When prices are low and stable so would be interest rates. For consumers, low inflation and interest rates imply lower cost of living. While for producers, it implies low cost of doing business.
- However, high inflation increases production costs/ the cost of doing business as workers demand more wages to compensate for erosion of purchasing power.
- High inflation also reduces international competitiveness, and consumer demand, leading to decline in firms’ profitability.
We are reviewing the current IT regime. Technical work by the SARB and National Treasury found the current 3–6% inflation range too wide. Original plans in 2002 intended to narrow it to 3–5%, but shocks delayed this.
Operation Vulindlela and cost of doing business
To accelerate economic growth, we have also been undertaking structural reforms through Operation Vulindlela to make the South African economy competitive by reducing the cost of doing business in South Africa.

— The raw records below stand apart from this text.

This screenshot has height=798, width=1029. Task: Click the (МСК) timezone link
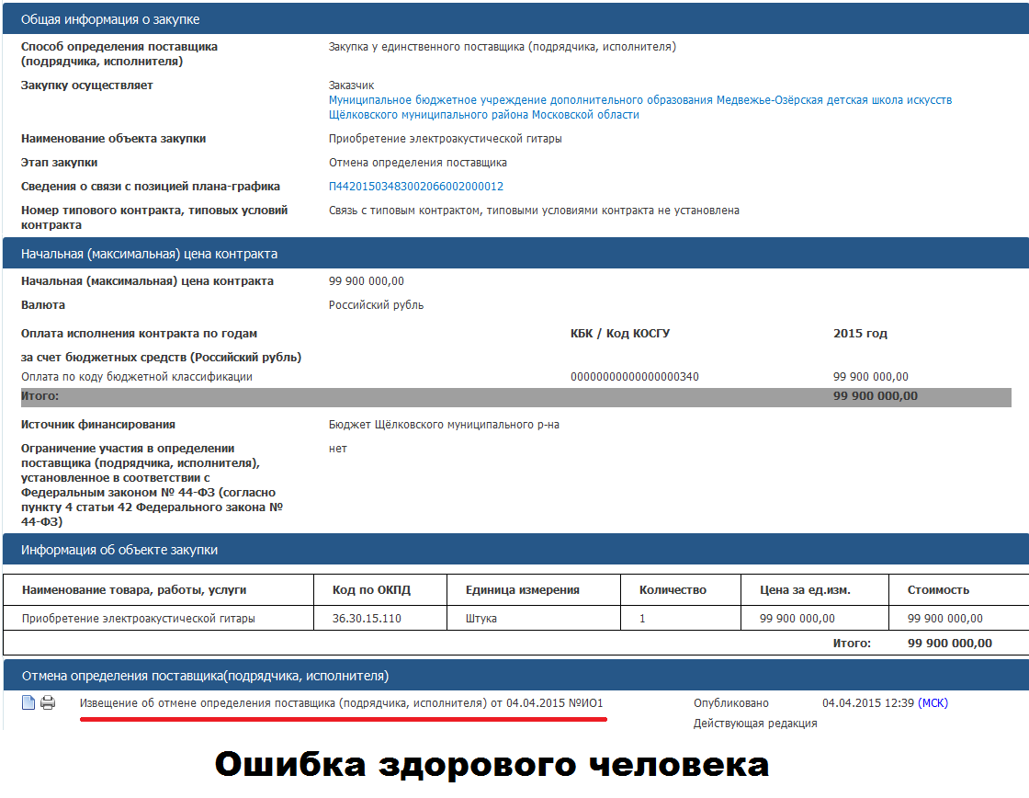(933, 703)
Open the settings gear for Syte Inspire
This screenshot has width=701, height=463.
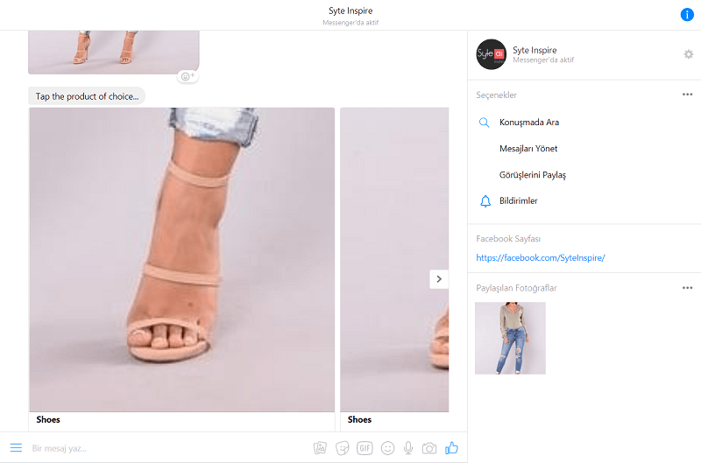pos(688,54)
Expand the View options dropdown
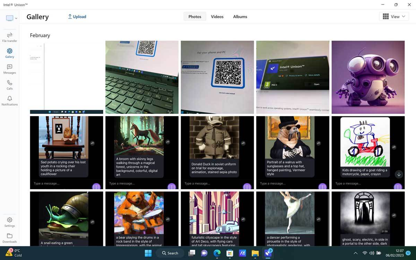Viewport: 416px width, 260px height. [x=394, y=16]
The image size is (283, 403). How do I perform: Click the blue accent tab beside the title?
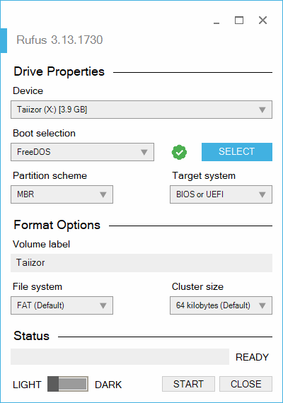4,40
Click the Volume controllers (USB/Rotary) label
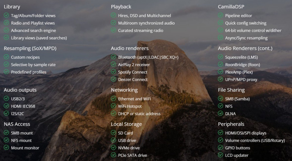This screenshot has width=292, height=161. click(255, 140)
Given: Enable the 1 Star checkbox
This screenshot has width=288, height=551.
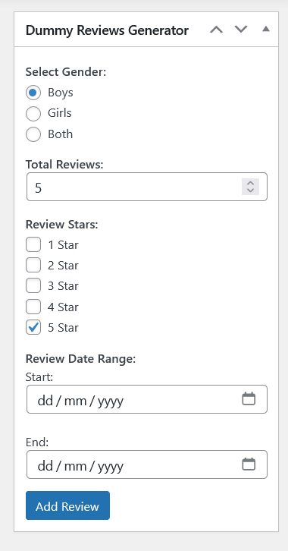Looking at the screenshot, I should point(33,244).
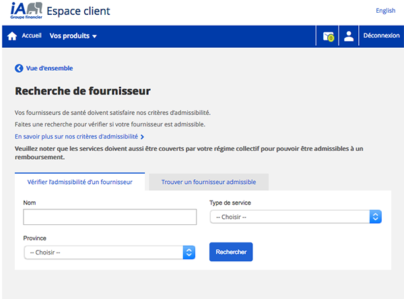
Task: Click the home icon beside Accueil
Action: tap(12, 36)
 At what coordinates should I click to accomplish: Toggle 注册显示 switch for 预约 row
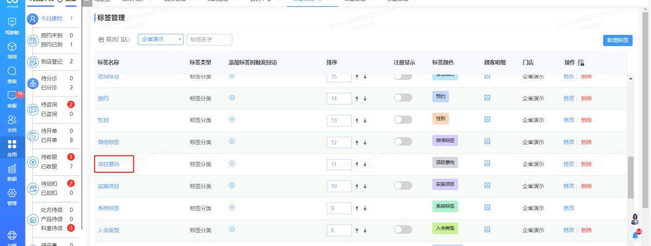click(403, 98)
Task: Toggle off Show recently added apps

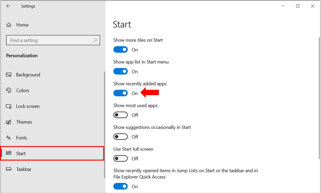Action: pyautogui.click(x=120, y=93)
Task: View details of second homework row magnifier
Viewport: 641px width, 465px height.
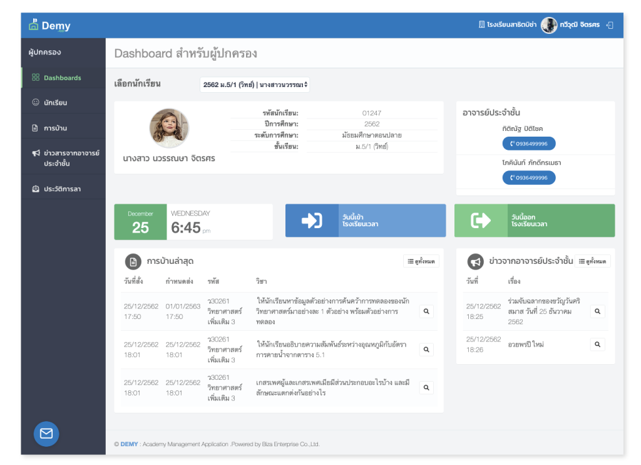Action: point(426,350)
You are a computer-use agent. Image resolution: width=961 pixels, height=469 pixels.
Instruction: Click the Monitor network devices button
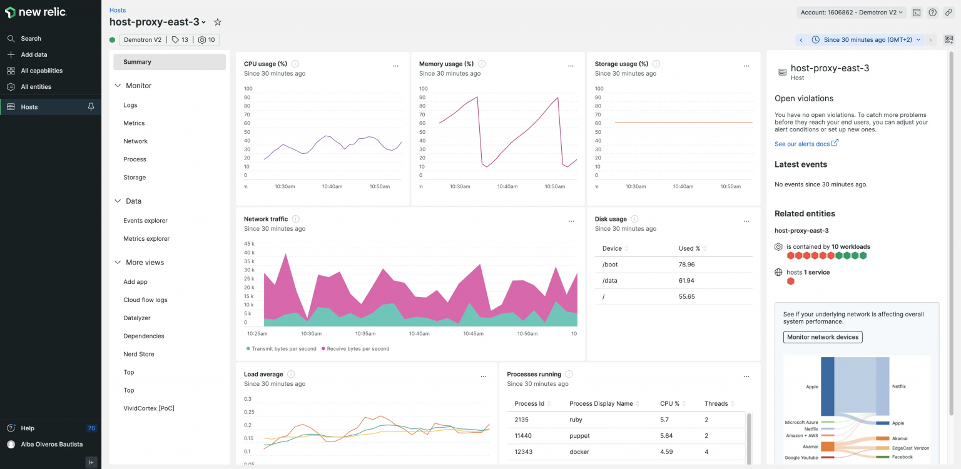point(822,336)
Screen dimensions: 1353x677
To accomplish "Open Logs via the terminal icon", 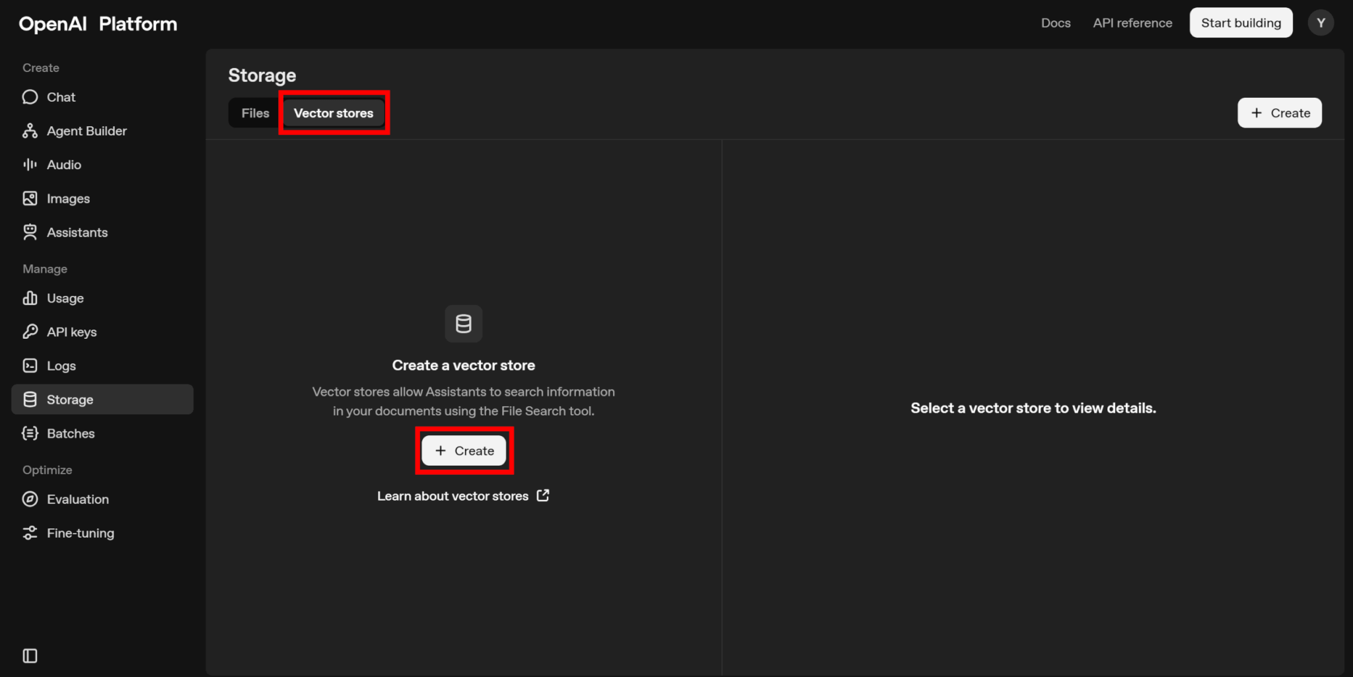I will 30,365.
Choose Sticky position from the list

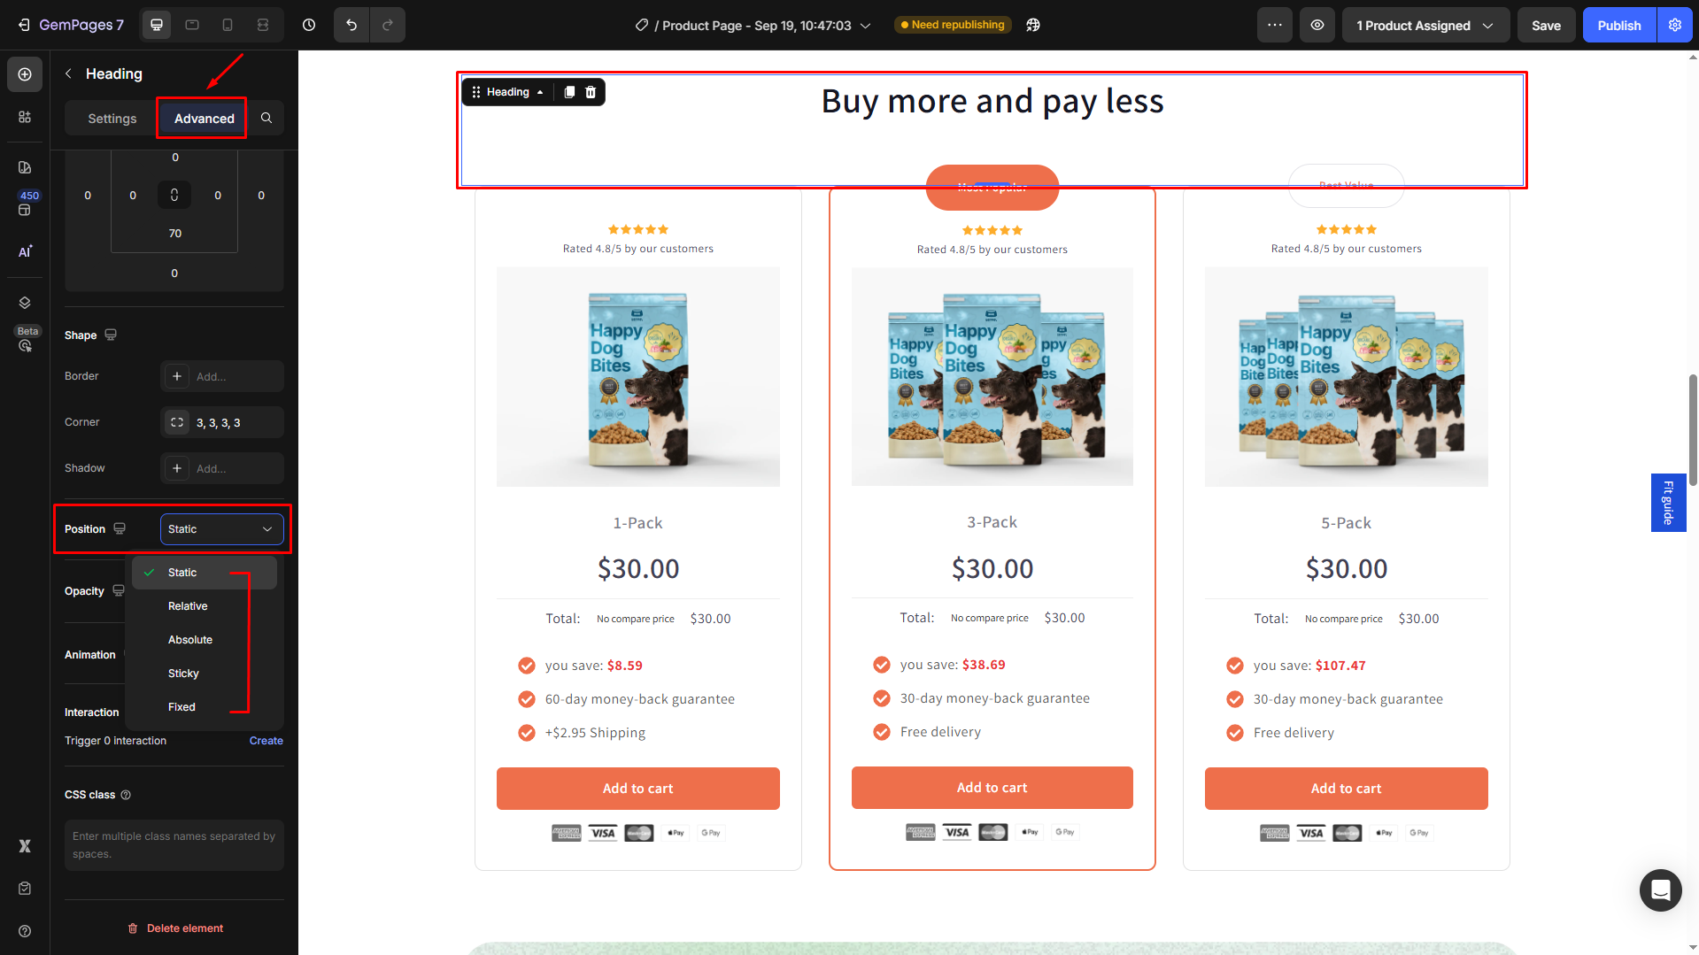tap(183, 674)
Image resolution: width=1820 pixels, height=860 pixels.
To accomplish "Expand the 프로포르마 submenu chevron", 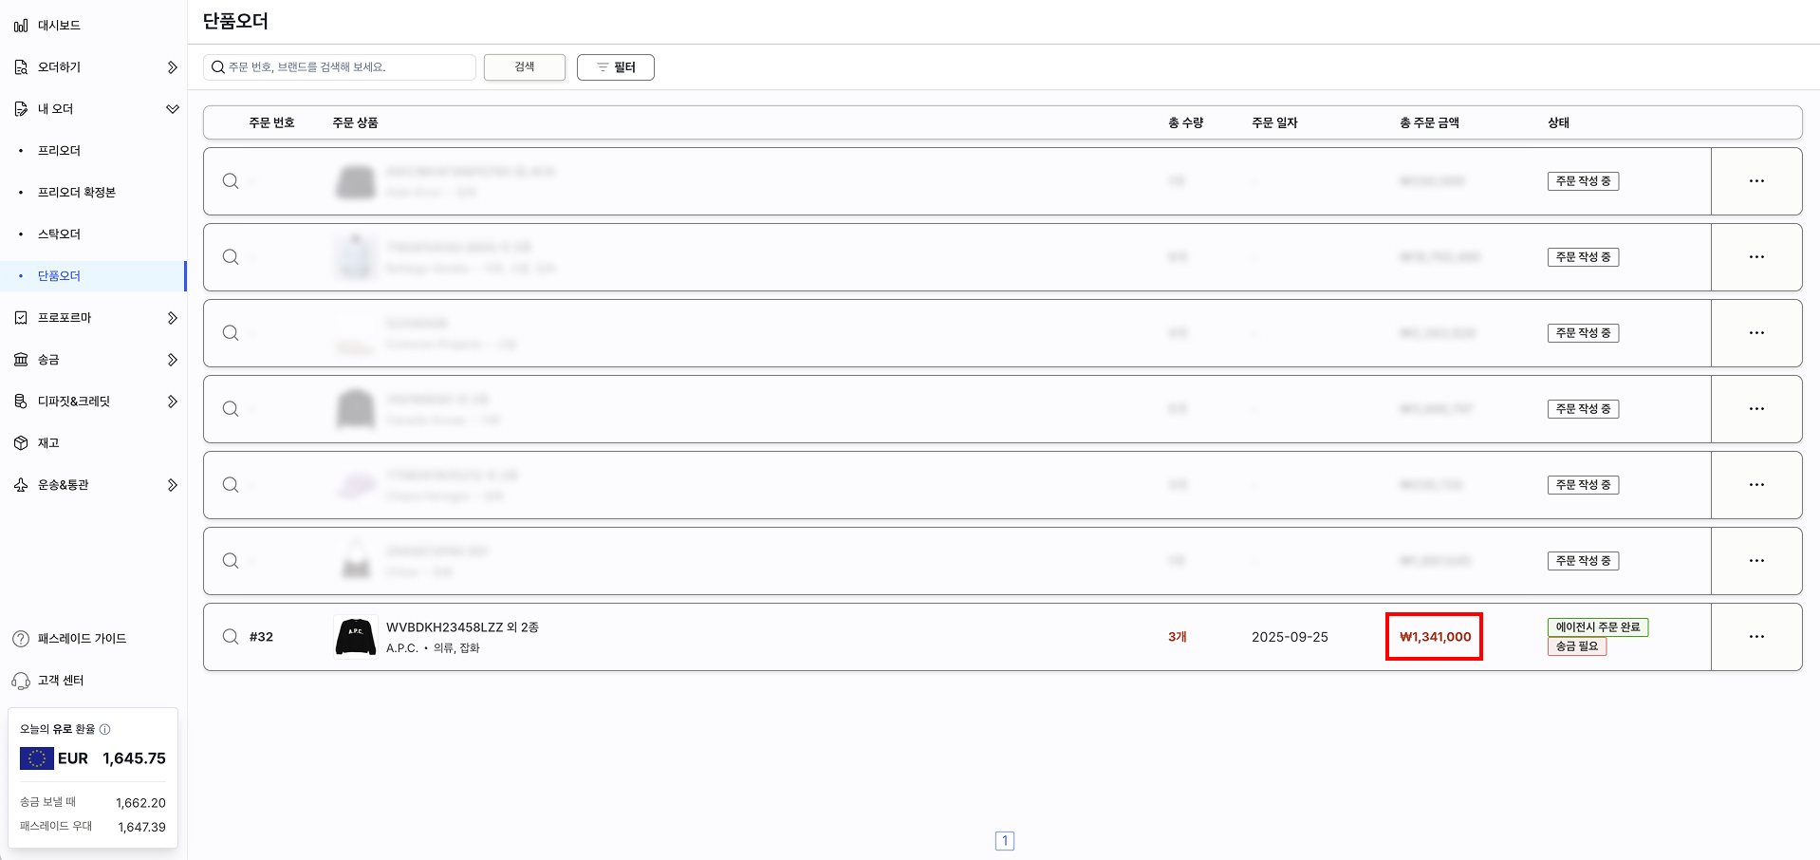I will tap(172, 318).
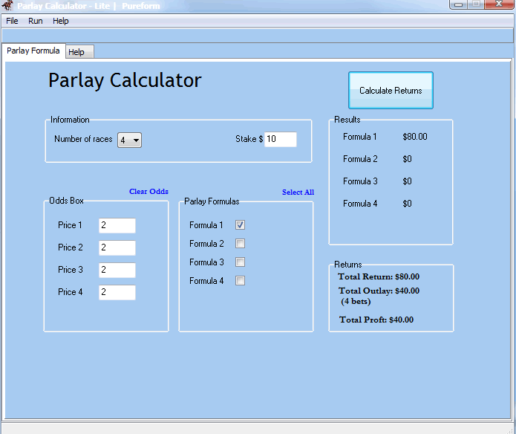Select the Price 3 odds field
The image size is (516, 434).
[117, 270]
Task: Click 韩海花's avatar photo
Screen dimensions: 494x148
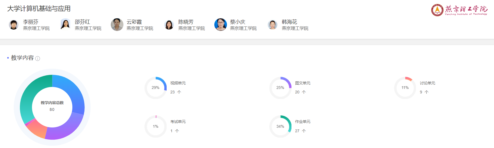Action: [x=272, y=25]
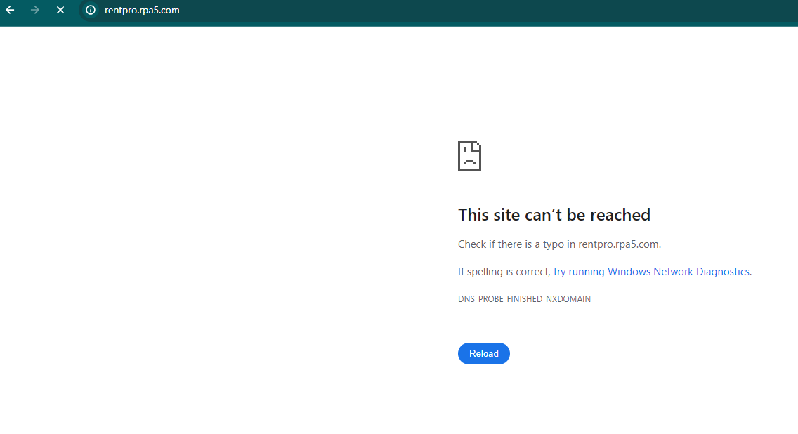798x434 pixels.
Task: Click Reload to retry loading the page
Action: pyautogui.click(x=483, y=353)
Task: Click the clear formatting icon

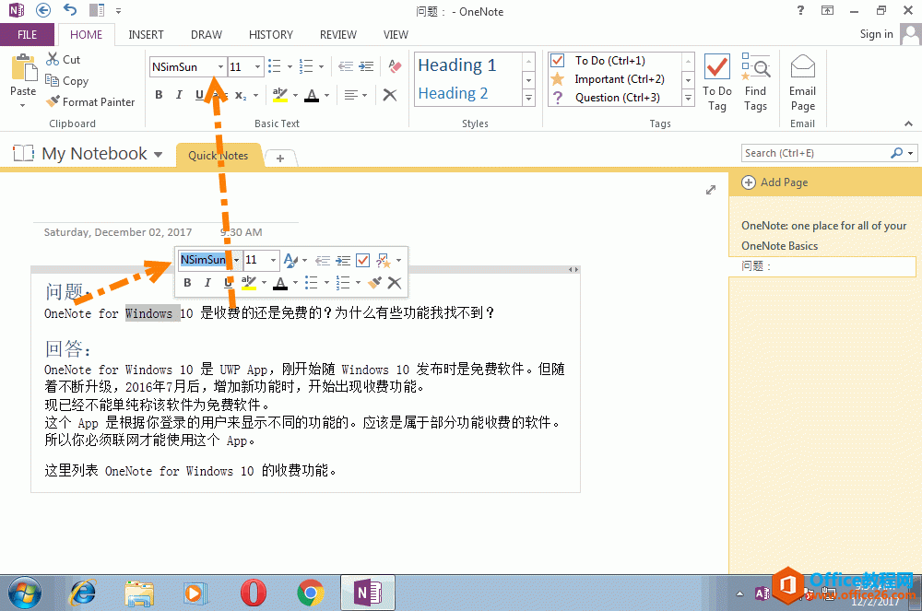Action: coord(390,94)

- We have been working hard to reduce the cost of energy, telecommunication, and freight logistics and make it easy to source skilled labour all over the work through VISA reforms.
- In its first phase, the Operation Vulindlela reform programme focused on five areas which were identified as the most important constraints on economic growth: energy, logistics, water, telecommunications, and the visa system.
Highlights:
- Energy: debt relief to Eskom, private generation investment, competitive electricity market and establishment of NTCSA.
- Logistics: freight rail open access, private sector participation in port and rail infrastructure.
- Water: establishment of National Water Resources Infrastructure Agency, Water Partnerships Office, regional utilities.
- Telecommunication: lowering data costs.
- Visa: points-based system, Trusted Employer Scheme.
Infrastructure
Provision of infrastructure is critical for economic growth. It does not only contribute to fixed capital formation, but it reduces the cost of production and doing business and cost of living.
- Government will spend more than R1 trillion over the next three years on public infrastructure focusing on roads, energy, water and sanitation.
- Private sector participation is being encouraged through Credit Guarantee Vehicle (CGV), PPP regulation reforms and blended finance models.
Crime and greylisting
- Crime increases costs for businesses and households — reducing crime lowers these hidden costs.
- FATF greylisting in 2023 hurt investment confidence. Government has substantially completed all 22 action items for removal.
- The FATF Plenary in October 2025 may delist South Africa, pending outcomes of the July 2025 onsite assessment.
Next steps and mutual evaluation
- Even if South Africa exits the greylist in October 2025, reforms must continue.
- The 2026/27 Mutual Evaluation will focus on effectiveness of implementation, not just laws.
Conclusion
We are looking forward to working together – business and labour to grow the South Arican economy.
I wish you well in your deliberation.